Reading the listing below, count the lines that contain the word "link" and give that count alone.

===== TASK INPUT =====

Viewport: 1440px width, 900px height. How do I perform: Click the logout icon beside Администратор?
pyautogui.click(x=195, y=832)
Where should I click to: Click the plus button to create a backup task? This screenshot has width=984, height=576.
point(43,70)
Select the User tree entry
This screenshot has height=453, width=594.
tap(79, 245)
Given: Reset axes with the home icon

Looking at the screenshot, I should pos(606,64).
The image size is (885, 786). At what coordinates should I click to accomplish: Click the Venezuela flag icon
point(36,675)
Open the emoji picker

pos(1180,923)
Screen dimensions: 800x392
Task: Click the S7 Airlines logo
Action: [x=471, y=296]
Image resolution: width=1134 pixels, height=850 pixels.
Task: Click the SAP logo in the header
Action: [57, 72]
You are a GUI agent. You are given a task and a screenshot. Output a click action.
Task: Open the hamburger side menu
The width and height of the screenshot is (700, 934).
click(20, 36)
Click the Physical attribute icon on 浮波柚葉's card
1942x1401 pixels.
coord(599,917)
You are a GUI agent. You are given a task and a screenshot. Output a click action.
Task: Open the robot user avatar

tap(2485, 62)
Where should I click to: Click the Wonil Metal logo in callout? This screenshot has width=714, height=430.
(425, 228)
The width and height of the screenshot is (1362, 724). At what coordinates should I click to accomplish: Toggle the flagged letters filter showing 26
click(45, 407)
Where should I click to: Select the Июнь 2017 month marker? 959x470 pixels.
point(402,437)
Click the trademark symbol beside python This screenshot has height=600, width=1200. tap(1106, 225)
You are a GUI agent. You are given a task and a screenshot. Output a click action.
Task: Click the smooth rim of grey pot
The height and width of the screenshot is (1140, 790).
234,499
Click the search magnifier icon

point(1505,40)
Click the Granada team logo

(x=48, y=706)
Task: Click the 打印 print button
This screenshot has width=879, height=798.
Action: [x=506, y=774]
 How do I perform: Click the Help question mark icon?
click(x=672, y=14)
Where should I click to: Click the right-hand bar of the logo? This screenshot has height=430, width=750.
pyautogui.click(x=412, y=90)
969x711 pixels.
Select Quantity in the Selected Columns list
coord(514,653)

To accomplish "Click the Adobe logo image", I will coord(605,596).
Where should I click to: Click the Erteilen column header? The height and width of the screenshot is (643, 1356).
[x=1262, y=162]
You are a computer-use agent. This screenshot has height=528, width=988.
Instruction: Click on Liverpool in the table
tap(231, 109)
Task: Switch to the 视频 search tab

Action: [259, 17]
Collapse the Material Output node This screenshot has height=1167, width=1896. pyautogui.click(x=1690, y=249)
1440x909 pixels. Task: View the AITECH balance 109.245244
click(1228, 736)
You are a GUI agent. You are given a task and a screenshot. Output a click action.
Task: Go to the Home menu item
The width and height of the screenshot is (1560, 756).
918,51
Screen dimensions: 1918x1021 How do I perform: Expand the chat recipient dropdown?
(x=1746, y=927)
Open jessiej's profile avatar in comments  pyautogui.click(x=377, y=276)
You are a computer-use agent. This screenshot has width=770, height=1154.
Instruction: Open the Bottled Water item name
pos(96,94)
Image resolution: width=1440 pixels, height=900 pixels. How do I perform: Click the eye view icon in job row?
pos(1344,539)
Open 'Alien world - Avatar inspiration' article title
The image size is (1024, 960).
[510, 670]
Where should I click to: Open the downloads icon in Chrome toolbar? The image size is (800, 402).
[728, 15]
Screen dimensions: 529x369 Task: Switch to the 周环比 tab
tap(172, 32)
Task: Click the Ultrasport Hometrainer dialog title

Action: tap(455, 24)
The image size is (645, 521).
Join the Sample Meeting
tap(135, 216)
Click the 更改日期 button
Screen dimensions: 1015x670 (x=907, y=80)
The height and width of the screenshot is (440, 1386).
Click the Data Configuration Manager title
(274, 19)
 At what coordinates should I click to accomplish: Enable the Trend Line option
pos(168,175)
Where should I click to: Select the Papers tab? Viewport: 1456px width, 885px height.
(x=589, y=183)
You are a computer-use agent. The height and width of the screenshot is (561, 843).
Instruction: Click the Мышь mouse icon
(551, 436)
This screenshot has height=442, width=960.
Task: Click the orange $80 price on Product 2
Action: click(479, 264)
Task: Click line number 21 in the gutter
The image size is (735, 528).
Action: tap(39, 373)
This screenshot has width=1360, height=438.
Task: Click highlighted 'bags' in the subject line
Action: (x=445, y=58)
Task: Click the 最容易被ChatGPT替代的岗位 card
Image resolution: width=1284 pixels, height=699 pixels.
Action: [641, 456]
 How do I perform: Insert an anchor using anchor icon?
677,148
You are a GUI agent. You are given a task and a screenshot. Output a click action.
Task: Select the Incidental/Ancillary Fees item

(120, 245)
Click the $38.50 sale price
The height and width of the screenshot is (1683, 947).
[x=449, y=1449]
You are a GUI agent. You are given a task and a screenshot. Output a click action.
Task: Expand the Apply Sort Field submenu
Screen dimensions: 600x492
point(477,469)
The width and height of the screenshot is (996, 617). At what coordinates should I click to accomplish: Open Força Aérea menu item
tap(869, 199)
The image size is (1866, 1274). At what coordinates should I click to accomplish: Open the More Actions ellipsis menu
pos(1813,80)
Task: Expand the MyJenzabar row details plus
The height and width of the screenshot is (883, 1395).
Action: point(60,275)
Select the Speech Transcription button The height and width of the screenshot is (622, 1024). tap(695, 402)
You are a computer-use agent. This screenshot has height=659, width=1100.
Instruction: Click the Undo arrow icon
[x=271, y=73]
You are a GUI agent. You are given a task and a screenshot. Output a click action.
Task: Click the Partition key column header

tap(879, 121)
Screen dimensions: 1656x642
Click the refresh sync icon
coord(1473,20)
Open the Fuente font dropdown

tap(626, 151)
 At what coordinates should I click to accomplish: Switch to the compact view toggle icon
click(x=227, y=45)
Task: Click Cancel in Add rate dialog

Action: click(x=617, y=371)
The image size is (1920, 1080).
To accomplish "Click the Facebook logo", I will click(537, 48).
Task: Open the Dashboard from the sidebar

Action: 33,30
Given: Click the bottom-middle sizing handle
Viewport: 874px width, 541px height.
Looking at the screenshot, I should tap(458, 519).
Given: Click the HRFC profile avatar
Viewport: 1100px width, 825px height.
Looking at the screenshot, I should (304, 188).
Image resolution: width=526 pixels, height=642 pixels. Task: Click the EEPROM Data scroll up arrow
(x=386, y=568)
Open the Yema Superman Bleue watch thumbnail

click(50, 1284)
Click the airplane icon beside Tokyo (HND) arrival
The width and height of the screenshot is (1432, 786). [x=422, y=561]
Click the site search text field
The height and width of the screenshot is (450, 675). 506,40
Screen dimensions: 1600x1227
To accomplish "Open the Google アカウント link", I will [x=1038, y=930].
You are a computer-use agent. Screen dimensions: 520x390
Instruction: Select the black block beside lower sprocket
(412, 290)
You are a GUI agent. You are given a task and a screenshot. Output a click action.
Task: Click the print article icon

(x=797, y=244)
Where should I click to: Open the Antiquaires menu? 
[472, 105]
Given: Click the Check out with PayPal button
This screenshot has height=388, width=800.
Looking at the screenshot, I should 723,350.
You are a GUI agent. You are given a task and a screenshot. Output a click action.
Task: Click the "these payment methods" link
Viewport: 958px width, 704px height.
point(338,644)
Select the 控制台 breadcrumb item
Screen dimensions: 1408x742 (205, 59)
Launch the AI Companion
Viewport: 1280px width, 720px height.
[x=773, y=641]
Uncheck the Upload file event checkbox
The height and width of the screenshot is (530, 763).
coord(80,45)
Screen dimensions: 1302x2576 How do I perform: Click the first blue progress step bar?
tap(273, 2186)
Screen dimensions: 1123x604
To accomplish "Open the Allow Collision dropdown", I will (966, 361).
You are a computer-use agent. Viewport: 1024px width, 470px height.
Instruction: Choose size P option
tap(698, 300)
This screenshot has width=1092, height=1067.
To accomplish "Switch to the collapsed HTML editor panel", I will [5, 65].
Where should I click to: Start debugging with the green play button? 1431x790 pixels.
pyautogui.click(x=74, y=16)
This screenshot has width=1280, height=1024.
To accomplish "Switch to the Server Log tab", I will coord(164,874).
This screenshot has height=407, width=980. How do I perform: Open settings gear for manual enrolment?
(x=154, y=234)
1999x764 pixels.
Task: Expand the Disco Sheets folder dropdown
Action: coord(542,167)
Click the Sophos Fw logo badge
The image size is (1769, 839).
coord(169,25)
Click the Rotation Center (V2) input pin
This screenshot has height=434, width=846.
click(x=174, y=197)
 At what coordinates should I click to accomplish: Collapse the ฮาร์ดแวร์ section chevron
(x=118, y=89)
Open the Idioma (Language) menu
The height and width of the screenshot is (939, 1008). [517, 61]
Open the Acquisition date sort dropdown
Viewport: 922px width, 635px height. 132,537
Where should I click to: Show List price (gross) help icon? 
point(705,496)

=====

SOLUTION FOR THIS TASK.
2